The SLR Magic 10mm T2.1 & the BMCC Were Made for One Another
One of the biggest complaints with cameras that have Micro 4/3-sized sensors and smaller is that the narrower field of view makes it very difficult to compose wide shots without using lenses so wide that they induce cringe-worthy distortion.
In September, SLR Magic introduced their 10mm T2.1 HyperPrime Cine, a lens that largely alleviates this issue. We've already seen that the GH4 pairs extremely well with this lens in a test from filmmaker Seb Farges. Seb wasn't the only filmmaker to get his hands on a pre-release version of the 10mm T2.1, however. Benjamin Lebeau also put this promising wide angle option through its paces on his Blackmagic Cinema Camera, and the results are, well, promising.
Here's Lebeau's piece, which is lovely and extremely well crafted, especially for a lens test.

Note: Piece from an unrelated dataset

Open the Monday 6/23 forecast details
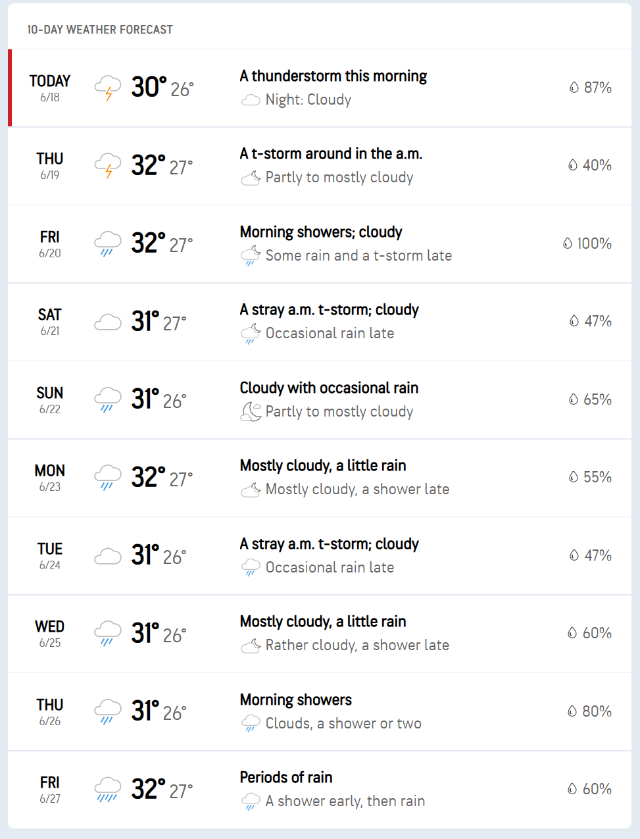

In his description of the video, Lebeau had this to say about how the lens, and the accompanying SLR Magic 77mm Variable ND, held up under his testing.
The lens is sharp, with a little bit of softness when wide open (of course). If you don’t want any softness, you’ll need to stop down to around T4-5.6, which was used in almost every shot with a bright sky. Night shots were wide open.
I was pleasantly surprised that [lens distortion] was very, very subtle, even in pan and tilt shots. It’s only visible on the corners, and on wide shots it’s practically imperceptible unless you’re defocused. Some people might shrug this off because you're getting 24mm and 20mm in equivalence, but people forget that the true *perspective* doesn't change, only the crop. If you took almost any other lens under $800 this wide and stuck it on your camera, you'd have some ugly fisheye. So props to Noktor for that.
If you plan on doing any shooting during the day, the 77mm SLR Magic Variable ND filter is essential. I've seen some people complain about vignetting or "cross effect" on variable NDs, but I found no such issues. A couple of the sun shots used the maximum setting, just to prove that point.
Although we're still waiting for the SLR Magic 10mm T2.1 HyperPrime Cine to be officially released to the public, the original press release said that it was probably going to begin shipping toward the end of October, so barring any crazy manufacturing delays, it's likely that we'll see it soon.
The SLR Magic 10mm T2.1 will retail at $799 and is currently available for preorder through B&H.